Sensitivity is an important index for evaluating fluorescent probes, and a jobs's spot experiment was performed in order to measure the sensitivity of a target compound. The change in intensity of the emission peak at 510nm of the fluorescence emission spectrum with the addition of low concentration of fluoride ion using the formulated standard solution of compound 10. The working curve is shown in fig. 6, and a calibration curve is drawn by selecting a portion of the working curve with a better linear relationship at low concentration, as shown in fig. 7. The detection limit for compound 10 was calculated by the slope of the calibration curve to be 3.50 μmol/L (90% confidence), below the national standard for fluorine content in drinking water (about 53.63 μmol/L).

Example 3 response time of fluorescent Probe Compound 10

After the compound 10 and 100 times equivalent of fluorine ions are mixed, the time required for the fluorescence emission intensity to be stable is considered, as shown in fig. 8, the fluorescence intensity shows a gradually increasing trend along with the time, reaches the maximum value in 7 min and then can be stabilized at the same level for a long time, and the change of the fluorescence emission intensity in the first few minutes shows that the target compound 10 can rapidly identify the fluorine ions within 5 min, can meet the response time requirement of real-time monitoring of the fluorine ions in an actual sample, and has higher sensitivity and selectivity.
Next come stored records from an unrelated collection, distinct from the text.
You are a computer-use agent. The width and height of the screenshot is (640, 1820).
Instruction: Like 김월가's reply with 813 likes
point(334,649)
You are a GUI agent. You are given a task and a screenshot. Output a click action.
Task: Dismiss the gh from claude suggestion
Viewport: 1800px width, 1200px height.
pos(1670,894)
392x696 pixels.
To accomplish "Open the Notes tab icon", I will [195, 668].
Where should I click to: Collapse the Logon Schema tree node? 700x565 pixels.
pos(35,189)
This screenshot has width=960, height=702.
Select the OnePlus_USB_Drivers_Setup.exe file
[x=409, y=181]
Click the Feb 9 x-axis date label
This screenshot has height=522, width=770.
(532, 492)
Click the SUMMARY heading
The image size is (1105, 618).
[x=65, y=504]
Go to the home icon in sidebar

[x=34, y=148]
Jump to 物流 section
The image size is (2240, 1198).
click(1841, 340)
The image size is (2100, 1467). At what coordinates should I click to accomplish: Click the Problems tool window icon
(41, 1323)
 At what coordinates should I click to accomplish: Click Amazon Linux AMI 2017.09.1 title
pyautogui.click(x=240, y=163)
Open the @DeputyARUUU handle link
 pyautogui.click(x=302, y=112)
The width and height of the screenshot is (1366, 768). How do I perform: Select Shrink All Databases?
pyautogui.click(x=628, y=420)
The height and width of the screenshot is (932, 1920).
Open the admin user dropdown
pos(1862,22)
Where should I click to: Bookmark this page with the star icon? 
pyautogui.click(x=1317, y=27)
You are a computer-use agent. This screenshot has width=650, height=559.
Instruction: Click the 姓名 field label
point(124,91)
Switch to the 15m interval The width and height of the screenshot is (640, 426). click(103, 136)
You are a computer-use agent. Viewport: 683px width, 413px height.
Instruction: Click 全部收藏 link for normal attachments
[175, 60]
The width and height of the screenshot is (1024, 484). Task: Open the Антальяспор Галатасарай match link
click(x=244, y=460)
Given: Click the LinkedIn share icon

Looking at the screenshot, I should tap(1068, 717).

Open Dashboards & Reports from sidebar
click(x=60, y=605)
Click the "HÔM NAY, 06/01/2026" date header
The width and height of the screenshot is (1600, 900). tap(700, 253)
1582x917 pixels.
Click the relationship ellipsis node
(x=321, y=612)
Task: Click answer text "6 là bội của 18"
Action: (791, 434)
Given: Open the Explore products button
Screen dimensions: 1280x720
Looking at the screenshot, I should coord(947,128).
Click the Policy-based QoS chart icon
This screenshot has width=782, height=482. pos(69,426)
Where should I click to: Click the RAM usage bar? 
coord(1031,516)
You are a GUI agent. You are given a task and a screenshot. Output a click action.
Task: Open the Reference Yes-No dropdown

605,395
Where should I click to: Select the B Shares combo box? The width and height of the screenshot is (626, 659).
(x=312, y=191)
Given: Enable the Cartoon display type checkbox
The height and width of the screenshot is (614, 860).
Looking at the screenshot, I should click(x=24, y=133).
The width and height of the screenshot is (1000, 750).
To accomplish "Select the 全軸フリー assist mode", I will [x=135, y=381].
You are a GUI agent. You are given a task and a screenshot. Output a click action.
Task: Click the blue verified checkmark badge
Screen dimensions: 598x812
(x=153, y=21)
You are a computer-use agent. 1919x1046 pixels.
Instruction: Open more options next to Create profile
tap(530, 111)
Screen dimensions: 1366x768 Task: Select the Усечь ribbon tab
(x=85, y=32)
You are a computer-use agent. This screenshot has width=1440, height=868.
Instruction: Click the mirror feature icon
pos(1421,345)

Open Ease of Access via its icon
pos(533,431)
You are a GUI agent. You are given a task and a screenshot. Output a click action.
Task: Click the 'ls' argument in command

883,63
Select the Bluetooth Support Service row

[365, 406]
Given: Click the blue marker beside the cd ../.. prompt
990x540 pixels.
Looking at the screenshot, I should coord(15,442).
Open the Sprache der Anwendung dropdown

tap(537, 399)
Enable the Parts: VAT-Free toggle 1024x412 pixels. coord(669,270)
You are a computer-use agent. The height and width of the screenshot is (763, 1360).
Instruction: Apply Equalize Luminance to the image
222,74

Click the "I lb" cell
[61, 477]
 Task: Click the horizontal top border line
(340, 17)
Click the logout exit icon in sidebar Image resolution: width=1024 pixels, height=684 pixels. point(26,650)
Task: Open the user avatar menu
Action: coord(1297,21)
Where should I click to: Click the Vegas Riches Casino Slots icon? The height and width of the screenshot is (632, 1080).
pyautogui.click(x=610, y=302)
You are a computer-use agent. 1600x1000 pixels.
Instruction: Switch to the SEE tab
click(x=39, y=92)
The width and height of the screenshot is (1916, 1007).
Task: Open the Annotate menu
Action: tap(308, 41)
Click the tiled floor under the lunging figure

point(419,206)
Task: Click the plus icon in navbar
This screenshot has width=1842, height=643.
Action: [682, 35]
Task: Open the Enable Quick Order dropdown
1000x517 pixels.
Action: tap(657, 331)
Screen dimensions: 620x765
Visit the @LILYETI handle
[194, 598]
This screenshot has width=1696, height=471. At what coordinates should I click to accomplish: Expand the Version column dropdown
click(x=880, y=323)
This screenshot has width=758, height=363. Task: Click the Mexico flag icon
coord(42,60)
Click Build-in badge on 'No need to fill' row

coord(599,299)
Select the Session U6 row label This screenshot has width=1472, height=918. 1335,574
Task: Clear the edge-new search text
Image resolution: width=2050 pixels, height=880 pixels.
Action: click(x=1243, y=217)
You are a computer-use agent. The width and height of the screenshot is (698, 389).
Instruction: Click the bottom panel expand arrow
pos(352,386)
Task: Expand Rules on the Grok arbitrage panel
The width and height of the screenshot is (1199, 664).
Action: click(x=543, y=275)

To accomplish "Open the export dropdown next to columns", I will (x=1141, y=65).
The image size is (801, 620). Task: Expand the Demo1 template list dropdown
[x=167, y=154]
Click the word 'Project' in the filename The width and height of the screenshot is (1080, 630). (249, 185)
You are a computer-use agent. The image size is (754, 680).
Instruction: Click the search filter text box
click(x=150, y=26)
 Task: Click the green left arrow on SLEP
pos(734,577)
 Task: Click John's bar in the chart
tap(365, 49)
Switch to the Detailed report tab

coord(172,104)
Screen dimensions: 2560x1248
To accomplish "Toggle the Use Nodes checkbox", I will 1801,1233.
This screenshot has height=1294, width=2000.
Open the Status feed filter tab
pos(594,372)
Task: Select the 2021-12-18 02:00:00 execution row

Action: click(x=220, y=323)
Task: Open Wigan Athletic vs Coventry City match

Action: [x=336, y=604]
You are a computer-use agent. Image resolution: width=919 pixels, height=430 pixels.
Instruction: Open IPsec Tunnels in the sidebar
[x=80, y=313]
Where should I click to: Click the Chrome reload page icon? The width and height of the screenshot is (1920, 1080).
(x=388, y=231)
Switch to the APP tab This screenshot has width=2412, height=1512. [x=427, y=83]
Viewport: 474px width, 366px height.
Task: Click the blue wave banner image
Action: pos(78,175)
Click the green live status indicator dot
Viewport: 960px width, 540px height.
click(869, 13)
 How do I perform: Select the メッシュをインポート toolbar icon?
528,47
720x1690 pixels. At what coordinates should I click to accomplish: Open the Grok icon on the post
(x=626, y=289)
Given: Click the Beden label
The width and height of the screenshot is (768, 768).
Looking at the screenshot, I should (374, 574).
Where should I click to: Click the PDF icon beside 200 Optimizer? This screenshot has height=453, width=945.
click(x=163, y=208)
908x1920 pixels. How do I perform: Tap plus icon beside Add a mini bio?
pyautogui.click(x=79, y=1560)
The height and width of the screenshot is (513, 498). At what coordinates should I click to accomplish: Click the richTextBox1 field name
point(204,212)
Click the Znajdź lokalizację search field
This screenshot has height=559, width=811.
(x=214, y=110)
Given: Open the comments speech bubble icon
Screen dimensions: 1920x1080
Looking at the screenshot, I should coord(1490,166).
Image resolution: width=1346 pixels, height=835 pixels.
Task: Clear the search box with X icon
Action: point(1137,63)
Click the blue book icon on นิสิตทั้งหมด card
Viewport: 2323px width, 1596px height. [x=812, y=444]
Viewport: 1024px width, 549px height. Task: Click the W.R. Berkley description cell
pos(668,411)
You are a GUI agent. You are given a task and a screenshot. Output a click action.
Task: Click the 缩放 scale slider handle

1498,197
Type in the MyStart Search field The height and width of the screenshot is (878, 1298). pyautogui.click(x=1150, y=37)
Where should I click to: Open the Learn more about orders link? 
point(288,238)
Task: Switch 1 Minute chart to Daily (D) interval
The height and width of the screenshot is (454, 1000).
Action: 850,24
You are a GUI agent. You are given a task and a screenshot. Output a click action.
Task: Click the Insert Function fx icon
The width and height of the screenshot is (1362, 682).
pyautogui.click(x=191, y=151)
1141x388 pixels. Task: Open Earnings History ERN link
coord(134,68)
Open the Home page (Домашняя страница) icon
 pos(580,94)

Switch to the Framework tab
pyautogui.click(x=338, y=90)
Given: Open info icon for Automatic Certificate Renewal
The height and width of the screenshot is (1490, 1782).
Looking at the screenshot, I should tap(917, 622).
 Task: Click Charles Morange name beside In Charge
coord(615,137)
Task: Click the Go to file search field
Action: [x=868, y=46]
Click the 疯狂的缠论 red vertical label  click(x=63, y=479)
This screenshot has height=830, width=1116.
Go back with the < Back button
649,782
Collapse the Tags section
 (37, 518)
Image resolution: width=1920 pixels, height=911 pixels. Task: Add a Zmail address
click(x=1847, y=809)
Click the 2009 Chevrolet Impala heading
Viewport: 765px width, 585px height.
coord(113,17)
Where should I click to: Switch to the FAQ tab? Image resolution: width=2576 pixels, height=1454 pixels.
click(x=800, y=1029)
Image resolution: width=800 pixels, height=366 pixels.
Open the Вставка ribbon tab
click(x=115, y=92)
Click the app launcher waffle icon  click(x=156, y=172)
Example 4 fluorescent Probe Compounds 8,9,10 recognize the F-mechanism

The fluorine ions compete for hydrogen bonds preferentially formed on the imidazole ring, disrupting the molecular configuration resulting in changes in its spectral properties, as shown in fig. 9. The fluorescence emission spectra of compound 10 were measured in solvents of different polarity. As shown in fig. 10, the emission peak of compound 10, which has a longer emission wavelength, has a lower emission intensity and a shorter emission wavelength in a less polar solvent, and the emission peak has a greater emission intensity and a slightly red shift than the peak of compound 10 in a less polar solvent in a more polar solvent. It is presumed that the longer peak of the emission wavelength is due to the ICT effect. Because the introduction of the electron-withdrawing cyano group enhances this effect, a distinct red-shifted emission peak appears on the emission spectrum of compound 10. It is therefore speculated that the change in spectral properties is the disruption of intramolecular hydrogen bonds, resulting in a loss of planarity of the molecule that blocks the ICT process and hence the disappearance of the red-shifted emission peak. Since electron withdrawing groups enhance the ICT effect. The stronger the absorption peak that produces the red shift, the higher the sensitivity to fluoride ions.